## PROMPT
Show each line from the listing that includes the word "Given".

## INFORMATION SHOWN
═══

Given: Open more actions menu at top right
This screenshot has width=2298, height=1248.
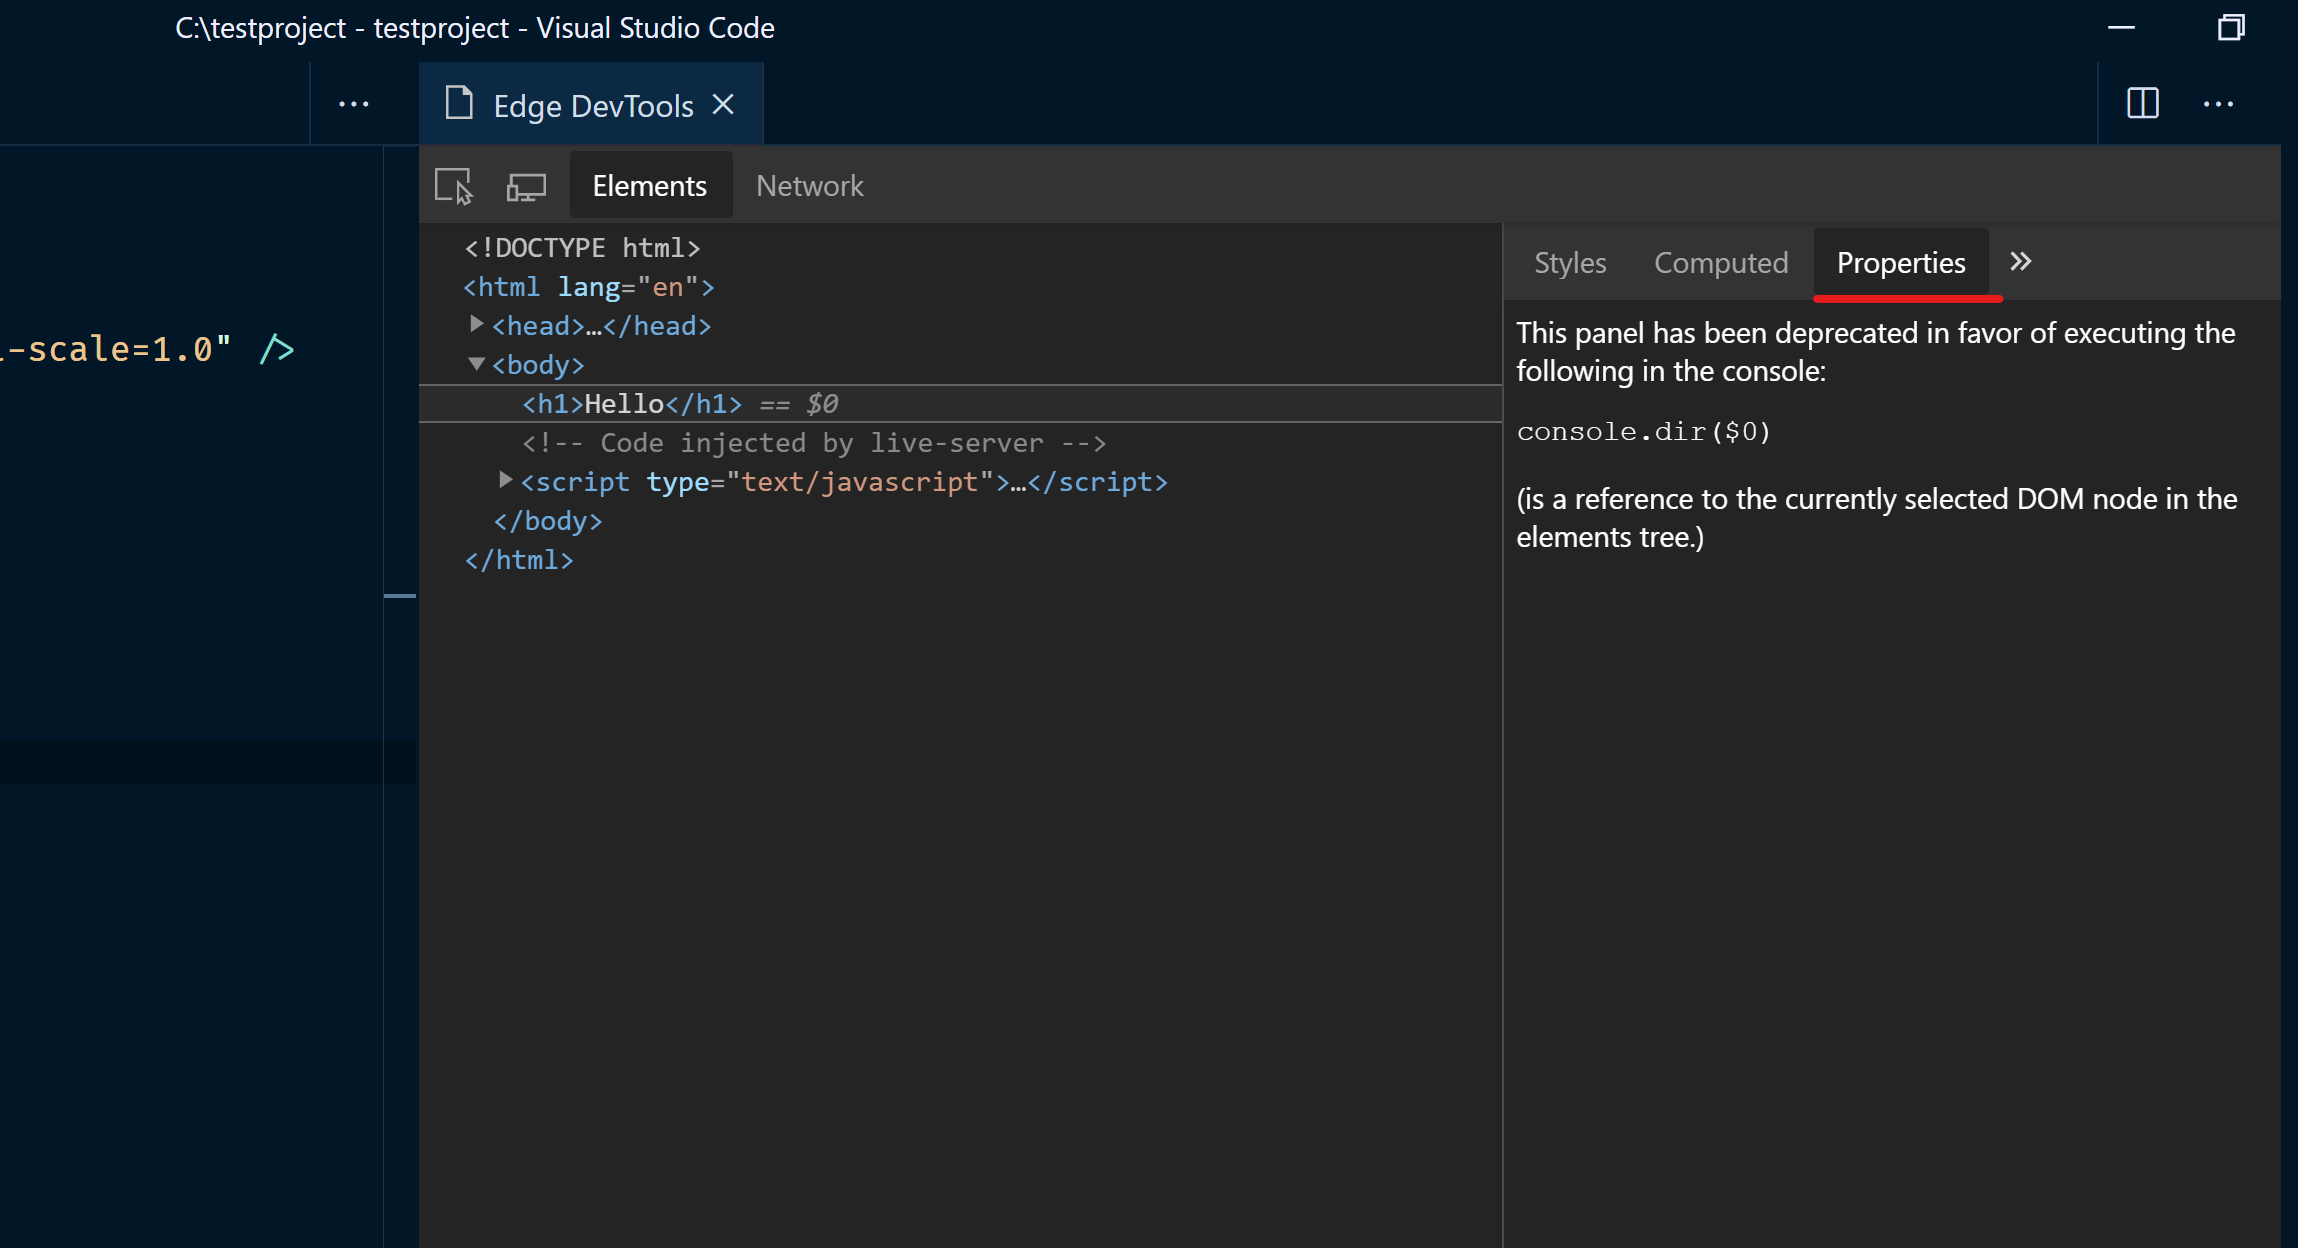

═══

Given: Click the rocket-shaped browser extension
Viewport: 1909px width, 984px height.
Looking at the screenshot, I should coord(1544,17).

═══

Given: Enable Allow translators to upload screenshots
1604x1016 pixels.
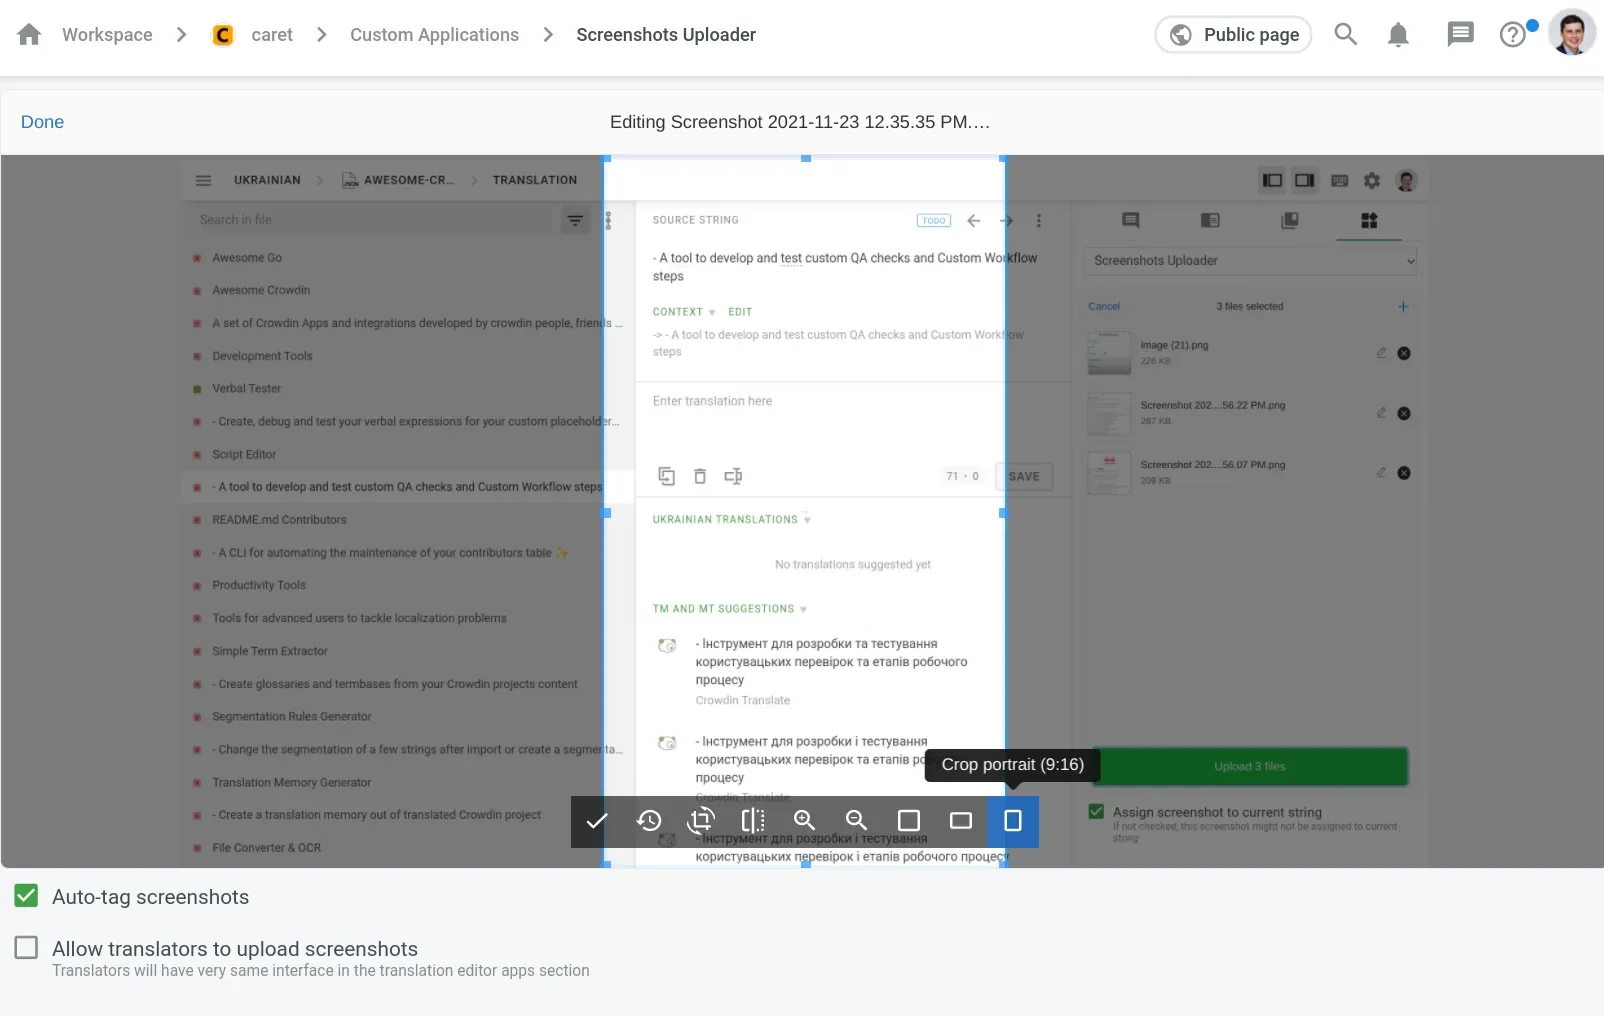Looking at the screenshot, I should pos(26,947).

═══

## TASK OUTPUT
Given: Open more actions menu at top right
Given: Click the rocket-shaped browser extension
Given: Enable Allow translators to upload screenshots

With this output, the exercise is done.